¼ c. of fresh lemon juice
2 ½ Tbsp. palm sugar or golden brown sugar
2 ½ Tbsp. fish sauce (I recommend Squid Brand and Golden Boy)
½ # of button mushrooms, sliced
5 small Thai chilies, stemmed and lightly crushed (optional)
In a soup pot combine the chicken stock, ginger, lemon grass and kaffir lime or lime peel. Simmer the stock and aromatics for a couple of minutes, then add the coconut milk. Return the soup to a simmer and add the chicken breast. Add the mushrooms and remaining ingredients. Simmer for about 7- 10 minutes or until the chicken is cooked through. Taste and season to your liking with fish sauce, sugar and chilies. For a vegetarian version I substitute the chicken for medium firm tofu. A client of mine loves adding steamed swiss chard and julienned bamboo shoots for a filling Thai Vegetable Stew.
Remove the ginger, lemongrass and kaffir lime before serving.
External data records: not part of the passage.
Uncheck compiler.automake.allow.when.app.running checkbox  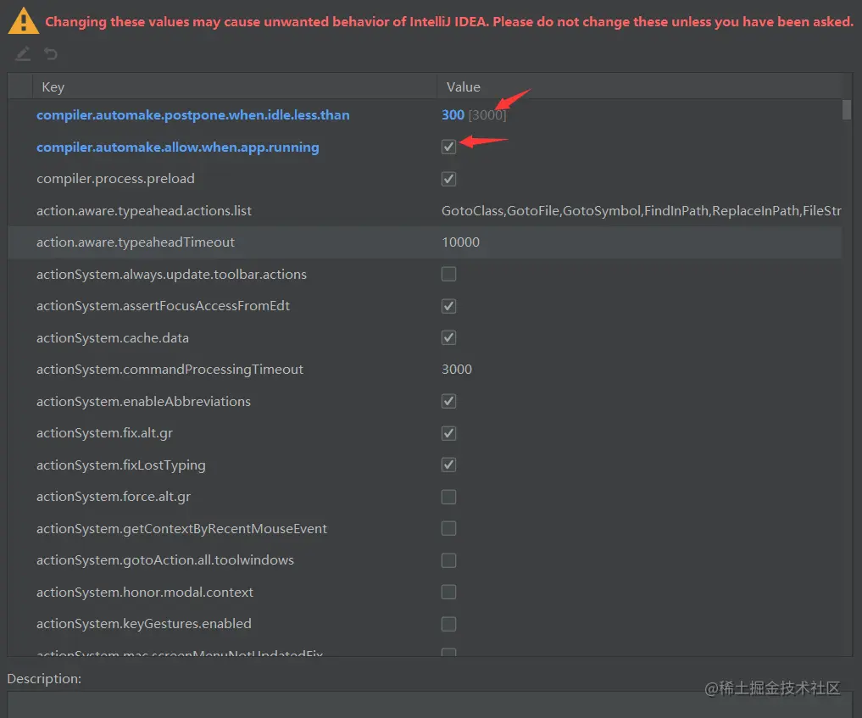[449, 147]
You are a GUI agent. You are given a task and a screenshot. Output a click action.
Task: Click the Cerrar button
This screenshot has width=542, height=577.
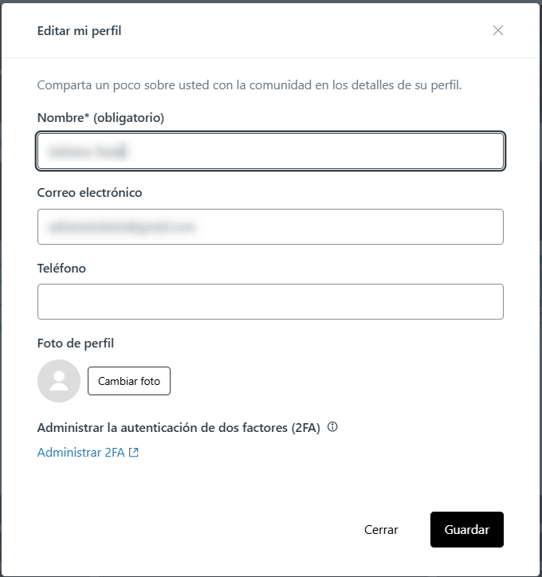[x=381, y=530]
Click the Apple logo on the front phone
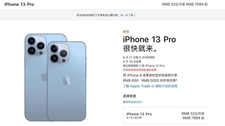This screenshot has width=225, height=126. point(67,80)
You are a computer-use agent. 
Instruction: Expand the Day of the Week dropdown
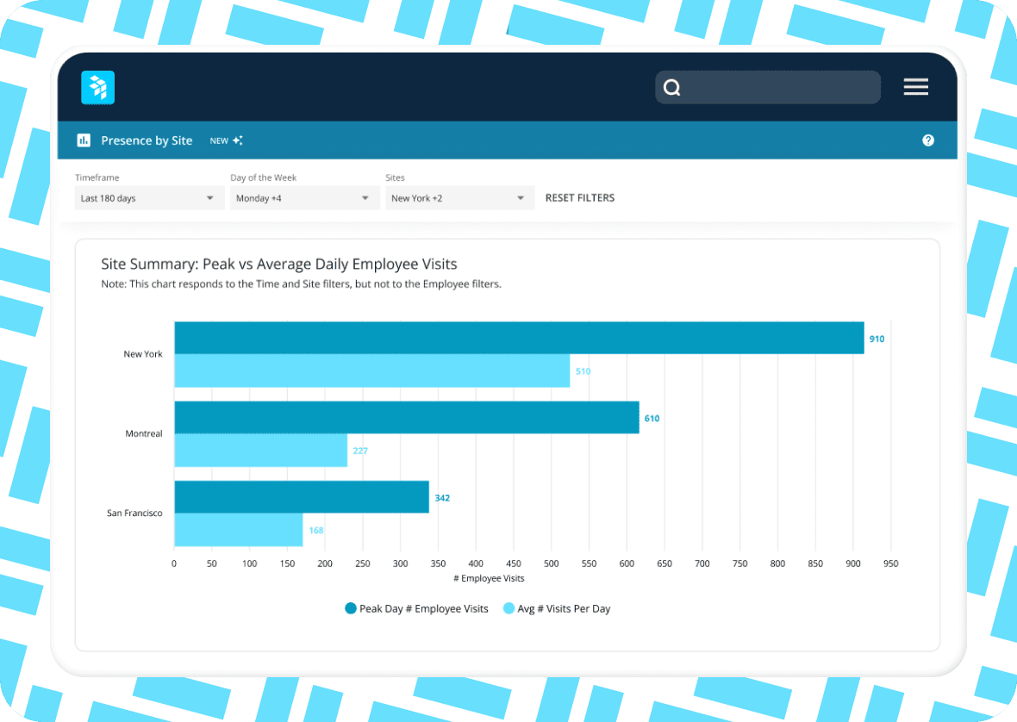pos(303,197)
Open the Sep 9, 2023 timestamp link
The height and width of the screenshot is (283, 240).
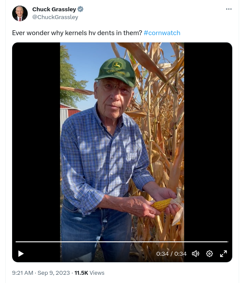[x=54, y=273]
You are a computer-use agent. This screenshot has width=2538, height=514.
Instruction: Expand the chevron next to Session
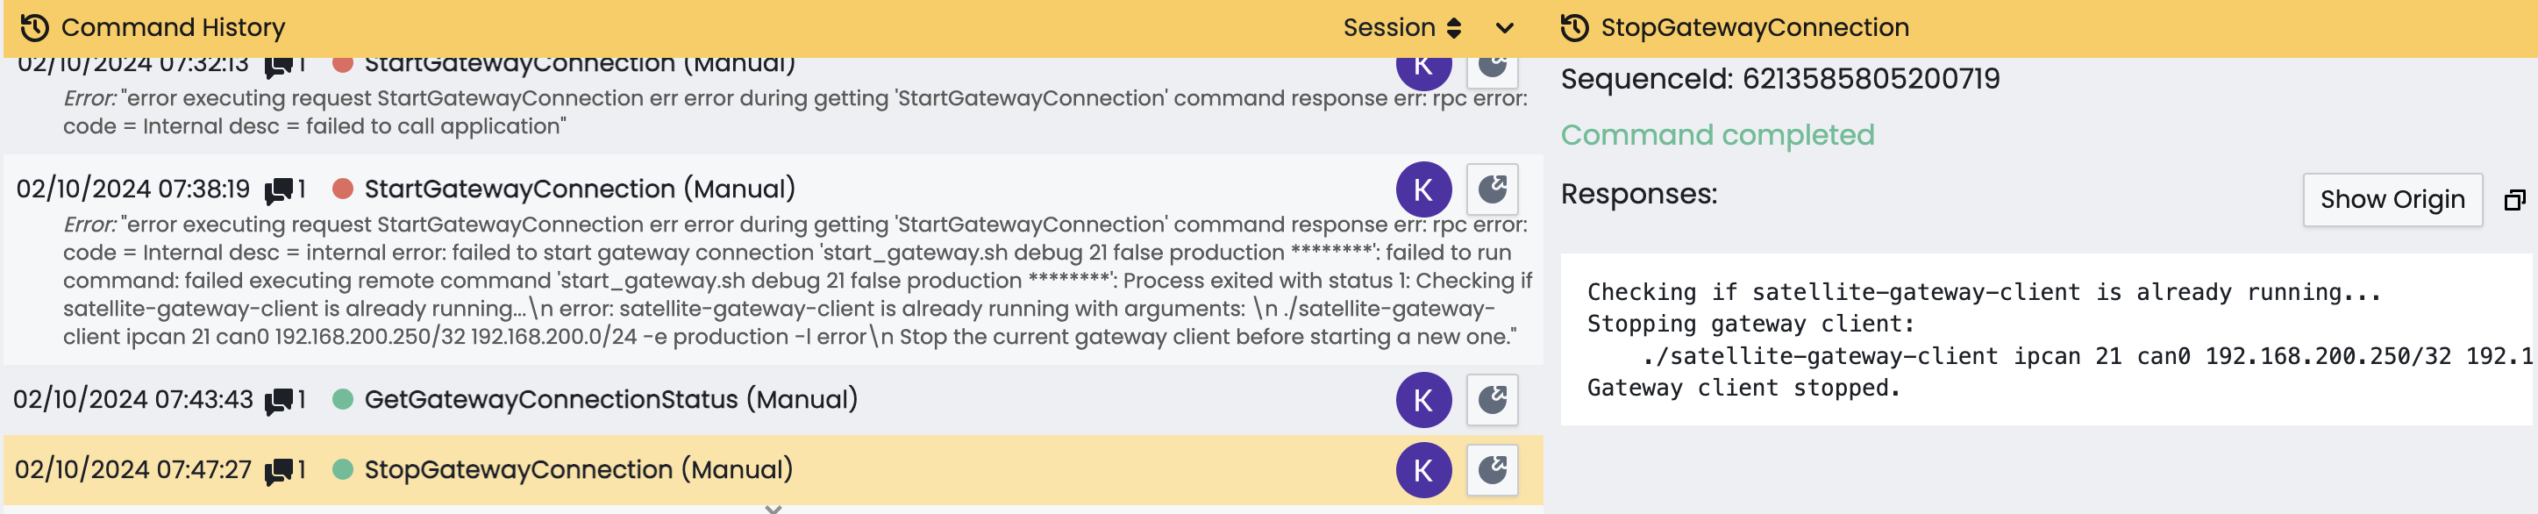tap(1503, 28)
They are not meant to be eaten.
Make this! I just rediscovered this soup this past week. Every time I remake it I fall in love all over again. It is infused with rosemary and perfumed with orange zest. (That’s what makes it special.) You get the aromatics of the rosemary and the exotic flavor of the orange zest combined with the nuttiness of the chick peas for a truly haunting flavor. This is a very healthy soup. Chick peas are high in protein, fiber and folic acid. It’s one of my favorite soups to make at home. I can put it together, prep to table in 30 minutes. It’s a very simple soup, inspired by a Chez Panisse recipe and a recipe that was part of the curriculum at the Culinary Institute of America. It’s a extremely basic—all you need is a can of chickpeas, a couple of carrots, a couple stalks of celery, maybe an onion if you have one around and a high quality olive oil to finish the soup. *This soup is extremely lean without the olive oil used to finish it at the end. The richness of the olive oil will add a lush quality to the soup and contribute mouthfeel. So don’t skimp on the olive oil! This is the recipe to pull out that expensive tiny bottle at the back of your pantry gathering dust.
Spanish Chickpea Soup
Very loosely adapted from Chez Panisse’s Chickpea and Farro Stew
2 Tablespoons everyday olive oil
1 small onion or shallot, small dice
2 carrots, small dice
2 or 3 stalks of celery, small dice
1 15oz can of chickpeas, drained and rinsed
2 tsp. of Orange Zest or more to taste
1 sprig or fresh rosemary or 2 tsp. dried
4 cups chicken stock or water
4 Tablespoons high quality olive oil
Salt and Pepper to taste.
Warm the everyday olive oil in a heavy bottomed stock pot. Slowly sweat the onion, carrot and celery until the onions are translucent. Add the chick peas, stock or water, orange zest and rosemary to the pot and simmer for about 15 minutes. Remove the sprig of rosemary if you are using an entire sprig. Pulse the soup in a blender until it is coarsely pureed. If you prefer, you may puree this soup until smooth, but I like this particular soup with a little bit of texture. Pour the soup back into the soup pot and stir in the olive oil. Taste and season with salt and pepper. Enjoy! I like this soup with a simple salad of mixed greens, served with toasted bread and a mild cheese such as Manchego. Delicious with Rose wine.